Set problem ::
Copy the lines from the one that has "Click the Sync" through the one that has "tap(229, 169)", swapping "subtitle" for "caption" and leaving everything else as it is.

Supplied information ::
⁂

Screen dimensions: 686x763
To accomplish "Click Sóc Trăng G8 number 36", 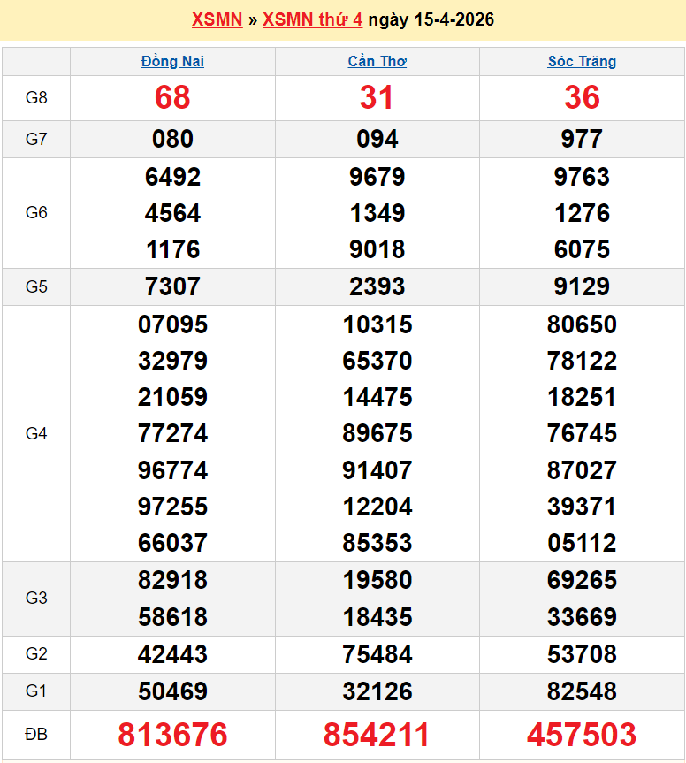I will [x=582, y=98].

⁂

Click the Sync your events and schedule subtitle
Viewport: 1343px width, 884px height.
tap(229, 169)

⁂

Solution ::
Click the Sync your events and schedule caption
Viewport: 1343px width, 884px height.
tap(229, 169)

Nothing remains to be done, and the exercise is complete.